Friday, January 14, 2005




Aww, Starbucks, you shouldn't have.

No, really. You shouldn't have. This is liquid chocolate, junkieman. What are you, some kind of sadistic Willie Wonka?

Wait, hold on. Maybe it's just me. On second thought, I'm positive that it fits somewhere nicely in the new Food Pyramid. Maybe you know something we don't. Maybe soon we will be invaded, enslaved and glad that we packed on that extra supply of fat reserves for us to burn through.

You are too sweet to us, Starbucks.


This is a day late but hey, happy belated birthday!

So I ripped this out of Garrison Keillor's "The Writer's Almanac" email from yesterday. Yeah, I know, I sound 104 years old for admitting I'm subscribed to that. But anyway since Lorrie Moore is such an eencredible fakkin writer (that's Australian for "exceptionally good") and is highly recommended by David Sedaris (who made my glasses fog up October 17th, 2003), I thought I'd wish her a belated birthday and force you to ordering a Lorrie Moore book now. If you want to read something damn good, treat yourself to Lorrie Moore. It's good for you, might give you a slight buzz, plus it won't give you a myocardial infarction like liquid chocolate:

It's the birthday of short story writer Lorrie Moore, (books by this author) born in Glens Falls, New York (1957). She's the author of the short story collections Like Life (1990) and Birds of America (1998). She skipped a grade in school when she was growing up, and the difference in age between she and her classmates made her feel especially small and shy. She said, "I felt so completely thin that I was afraid to walk over grates. I thought I would fall down the slightest crevice and disappear."

She started writing in college, and published her first story in Seventeen magazine. She was so happy she proceeded to send them everything she'd ever written. She said, "They couldn't get rid of me. I was like a stalker. I sent them everything, and of course they didn't want anything more from me."

It was only after she told her parents about her publication that she found out they had both wanted to be writers themselves. Her father went up into the attic and brought down stories that he'd once submitted to the New Yorker, and her mother admitted that she'd given up journalism for nursing.
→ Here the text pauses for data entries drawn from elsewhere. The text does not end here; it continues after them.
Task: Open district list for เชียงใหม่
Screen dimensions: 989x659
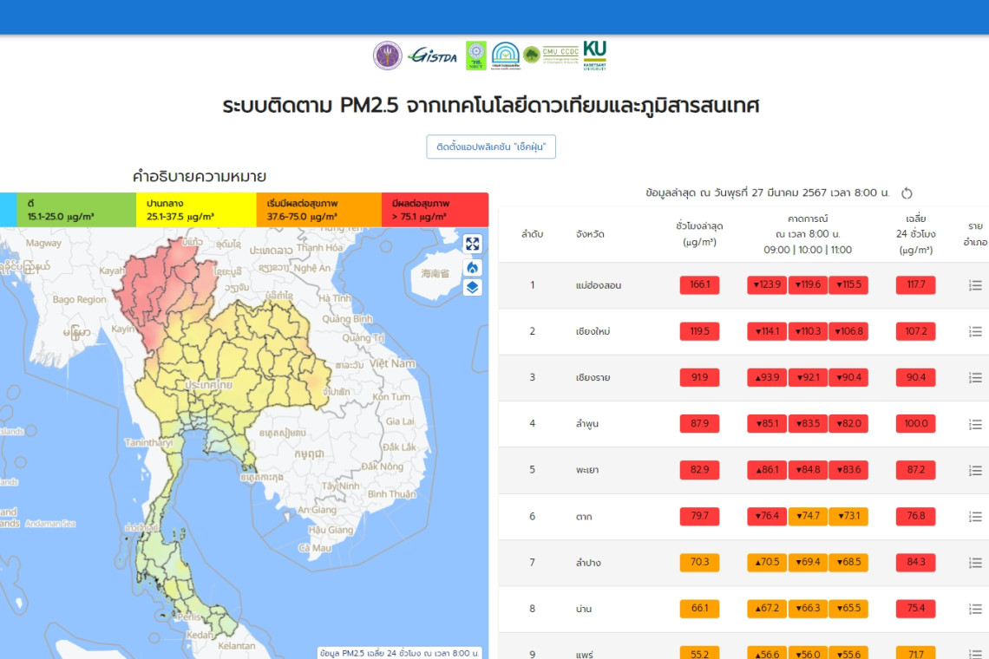Action: (x=975, y=331)
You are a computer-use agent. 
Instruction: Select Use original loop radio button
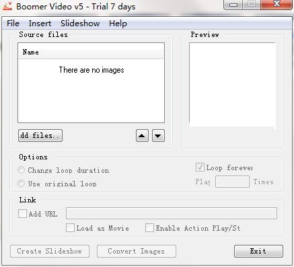click(21, 184)
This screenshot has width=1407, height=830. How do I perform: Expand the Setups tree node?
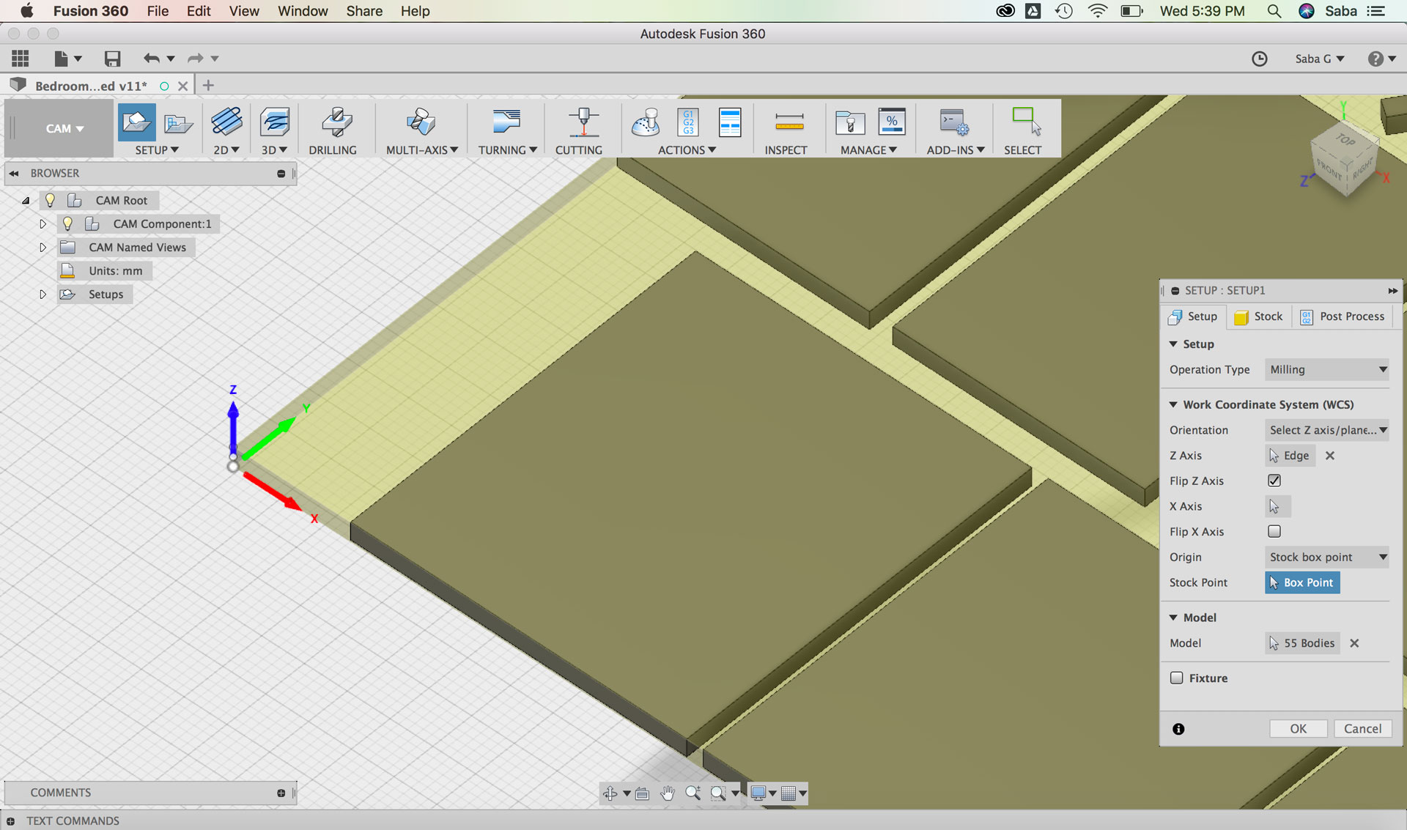point(43,294)
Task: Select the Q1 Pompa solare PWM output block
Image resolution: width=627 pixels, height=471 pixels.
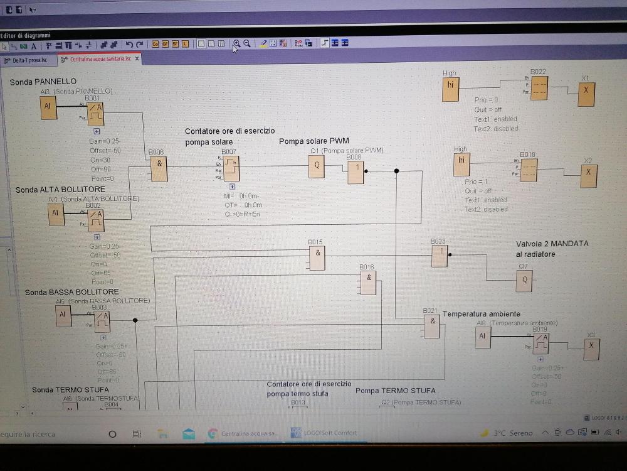Action: 316,166
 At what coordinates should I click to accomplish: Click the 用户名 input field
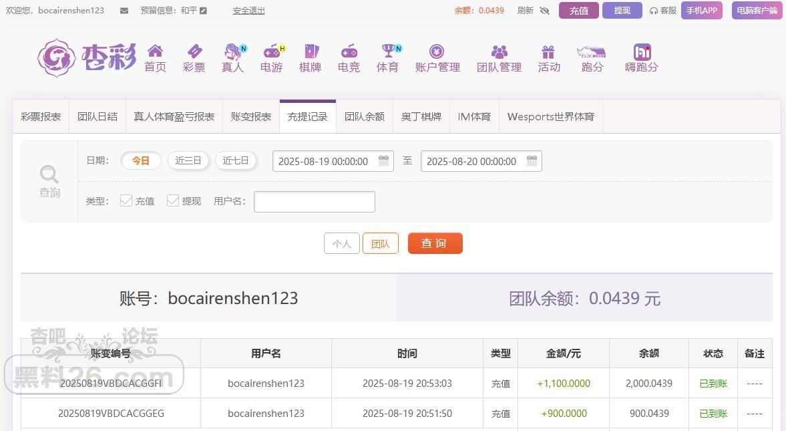[314, 202]
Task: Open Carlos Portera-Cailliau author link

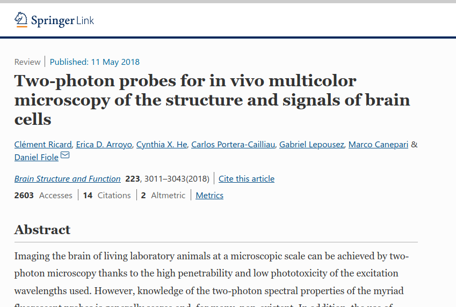Action: (x=233, y=145)
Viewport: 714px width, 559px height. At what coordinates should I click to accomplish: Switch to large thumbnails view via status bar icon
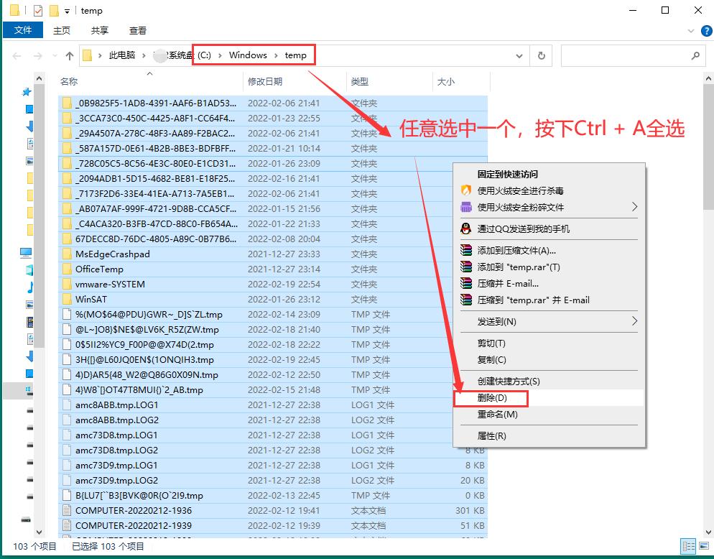pos(703,546)
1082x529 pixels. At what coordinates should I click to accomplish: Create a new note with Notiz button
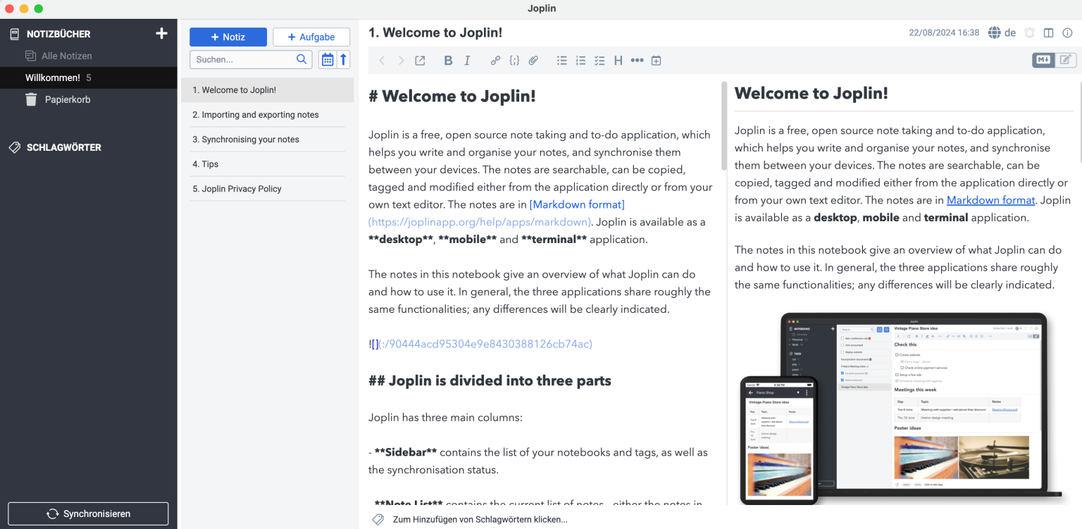click(228, 37)
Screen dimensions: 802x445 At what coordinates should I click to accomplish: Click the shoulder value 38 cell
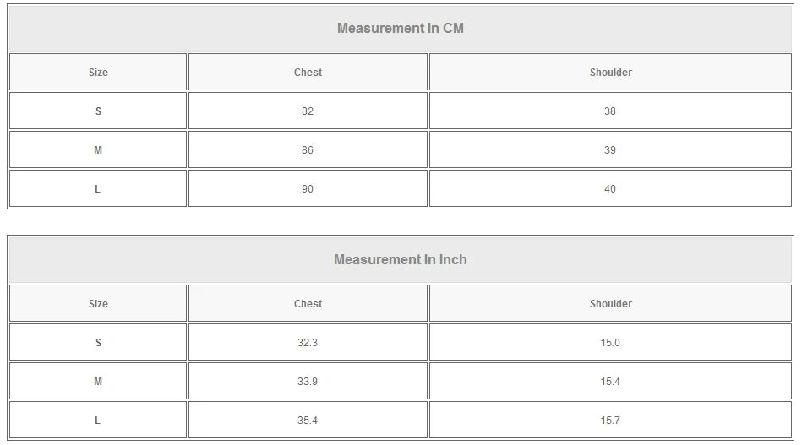(610, 111)
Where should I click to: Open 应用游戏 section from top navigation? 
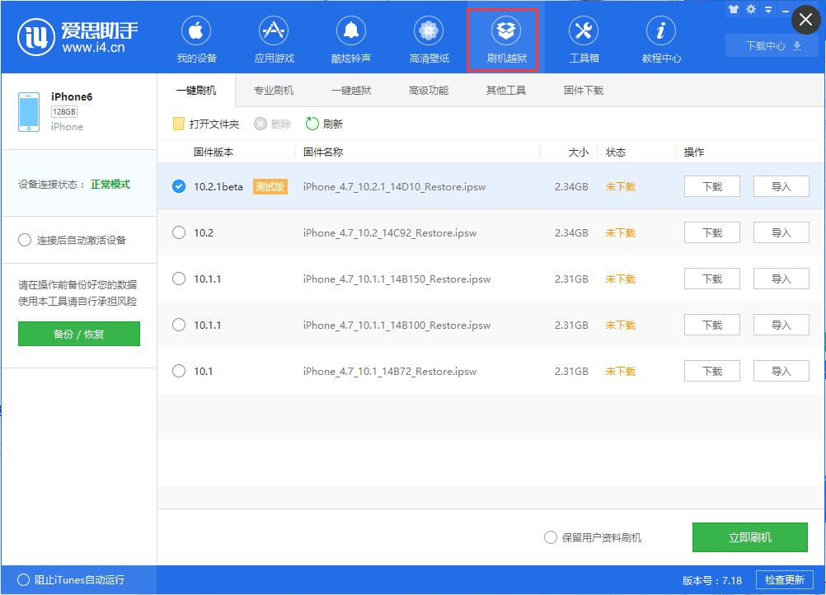click(273, 39)
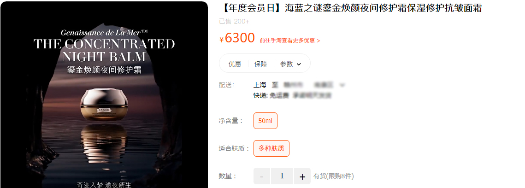Click the arrow after 查看更多优惠
The height and width of the screenshot is (188, 525).
click(318, 41)
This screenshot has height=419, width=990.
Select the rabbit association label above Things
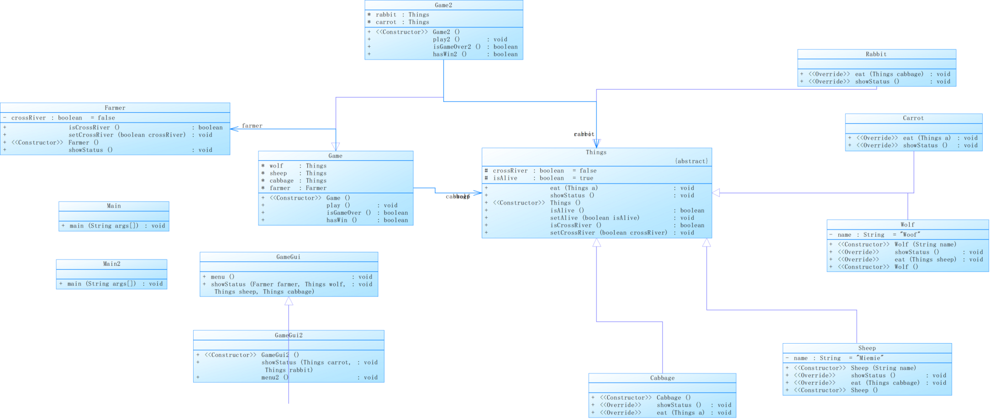pos(584,134)
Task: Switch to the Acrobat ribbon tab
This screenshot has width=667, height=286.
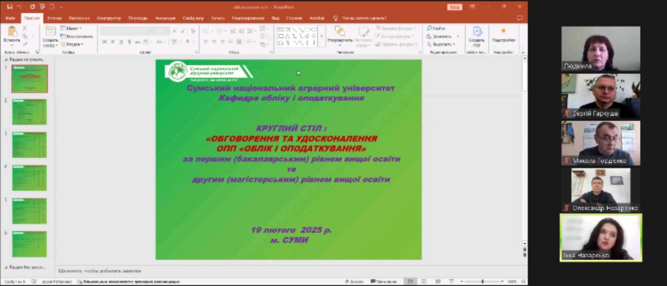Action: click(x=317, y=18)
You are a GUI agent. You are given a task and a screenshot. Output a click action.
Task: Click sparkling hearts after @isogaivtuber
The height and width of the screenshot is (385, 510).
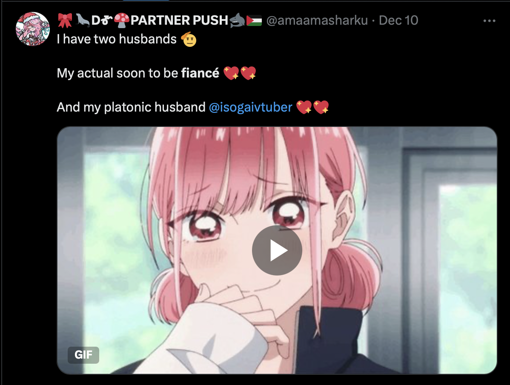pyautogui.click(x=312, y=107)
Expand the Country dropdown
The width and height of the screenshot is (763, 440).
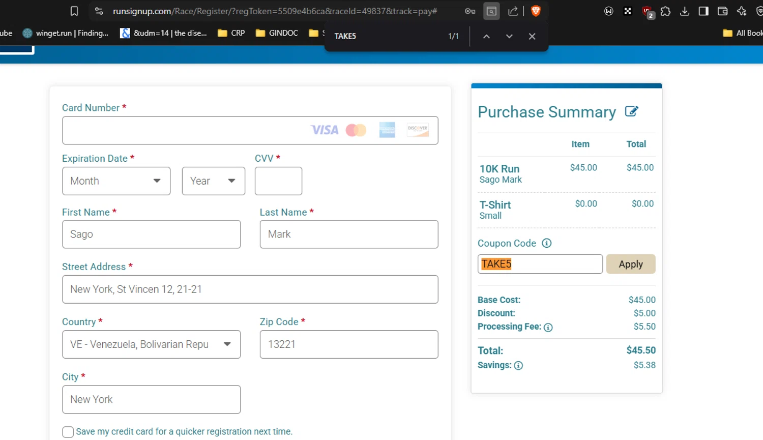[151, 344]
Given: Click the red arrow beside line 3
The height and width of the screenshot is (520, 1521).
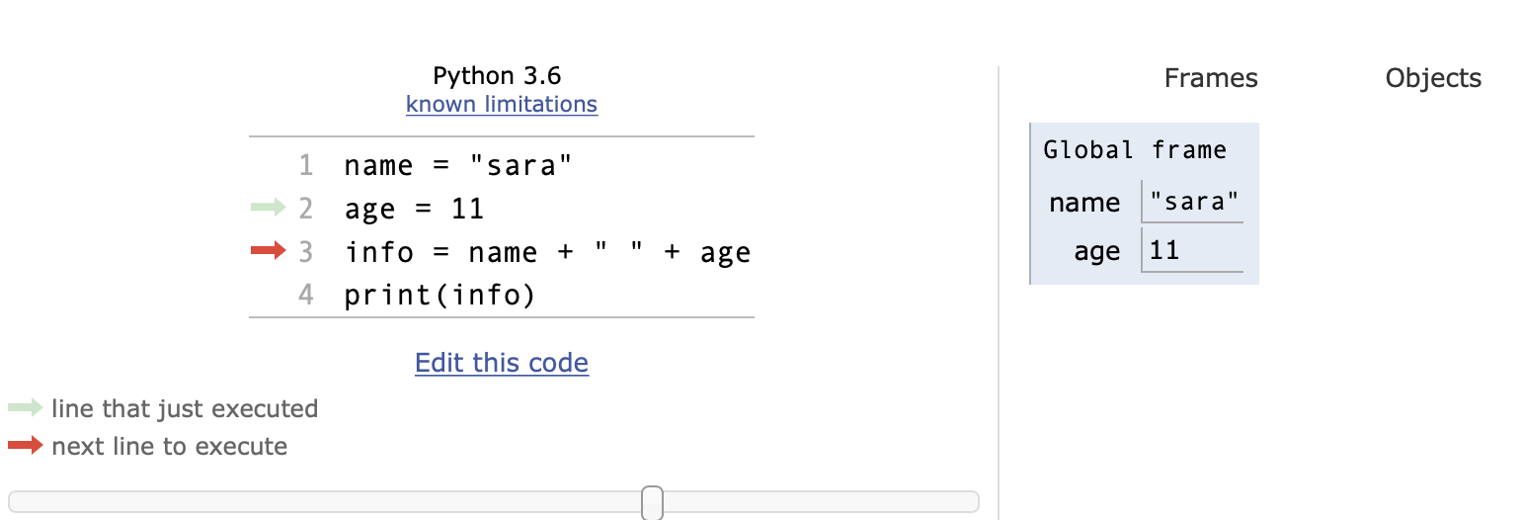Looking at the screenshot, I should coord(268,251).
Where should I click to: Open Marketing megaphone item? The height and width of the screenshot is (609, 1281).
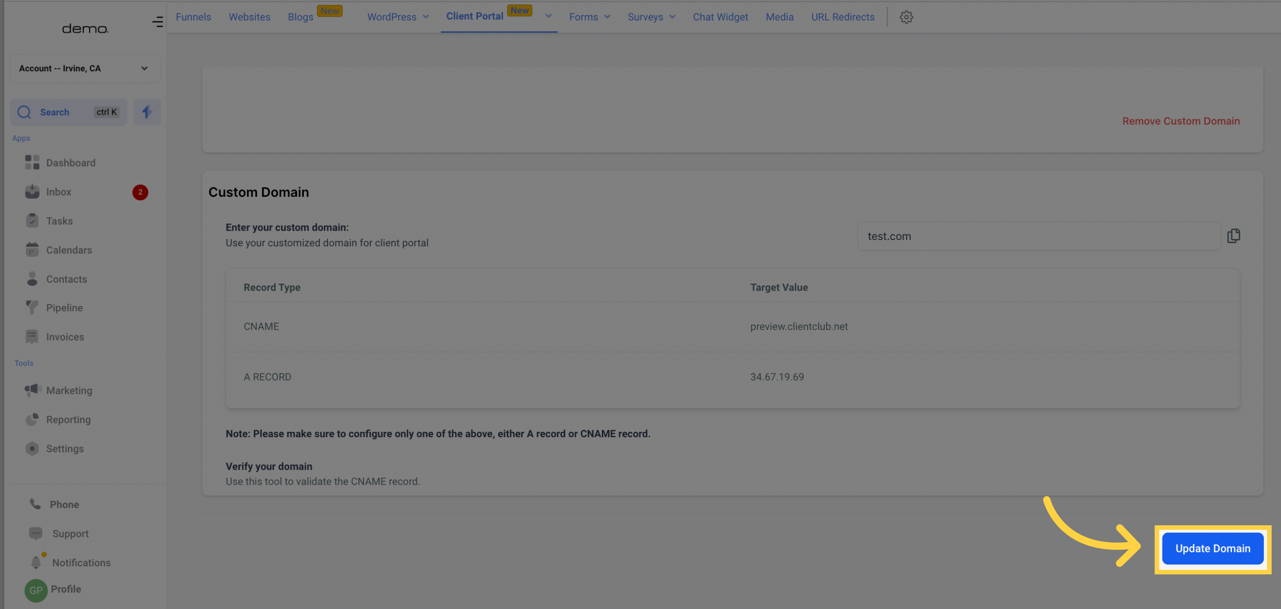tap(69, 390)
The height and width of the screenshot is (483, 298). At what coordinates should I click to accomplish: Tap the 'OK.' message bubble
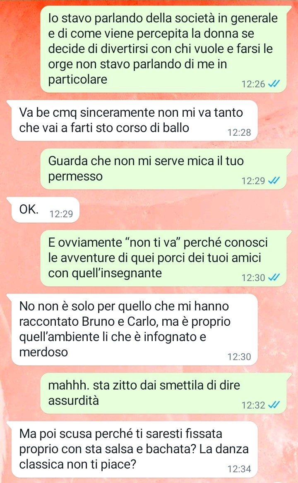tap(45, 210)
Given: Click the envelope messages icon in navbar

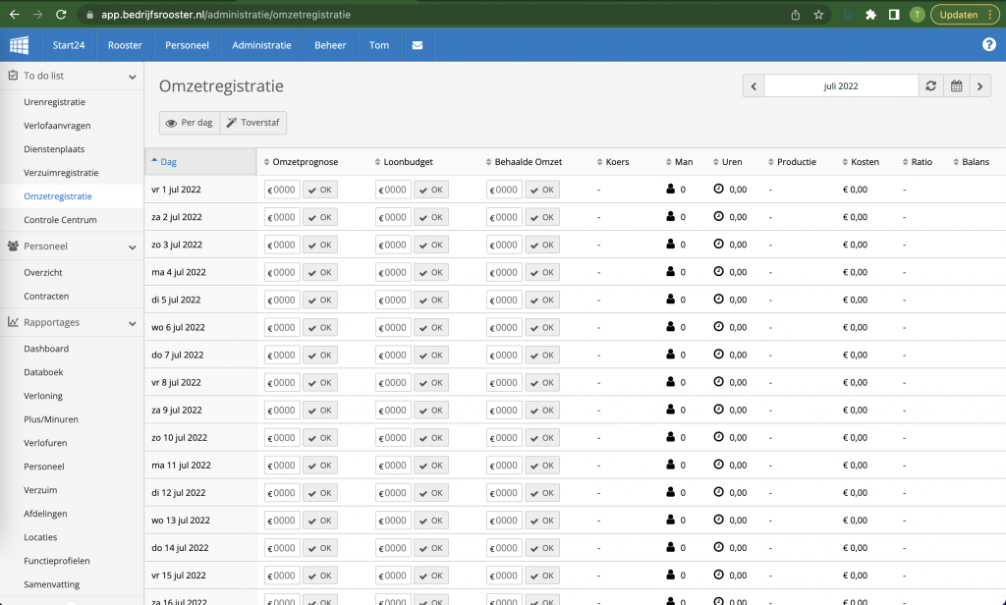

In grad school, Moore realized she had to decide whether she wanted to devote her life to writing or to the piano, which had been her first love. She said, "The typewriter and the piano were actually similar ideas, for my mind and for my hands. I was completely unaccomplished musically [but] I was having ecstatic experiences in the practice room and wasn't getting any writing done. So I had to choose." She chose writing, and published her first book of short stories by the time she was twenty-six years old.

Lorrie Moore's first book was Self Help(1985), in which the stories were written in the style of how-to manuals, including "How to Be an Other Woman," "How to Talk to Your Mother," and "How to Be a Writer."

"How to Be a Writer" begins, "First, try to be something, anything, else. A movie star/astronaut. A movie star/missionary. A movie star/kindergarten teacher. President of the World. Fail miserably. It is best if you fail at an early age—say, 14. Early, critical disillusionment is necessary so that at 15 you can write long haiku sequences about thwarted desire."

When she was asked in an interview why she writes so often about characters who make lots of jokes, she said, "I feel that when you look out into the world, the world is funny. And people are funny. And that people always try to make each other laugh. I've never been to a dinner party where nobody said anything funny. If you're going to ignore that [as a fiction writer], what are you doing?"








2 comments:

aksooted said...

"I'll have one venti menstrual mocha, please."

me said...

No doubt. And I completely forgot to mention the myocardial infarction factor.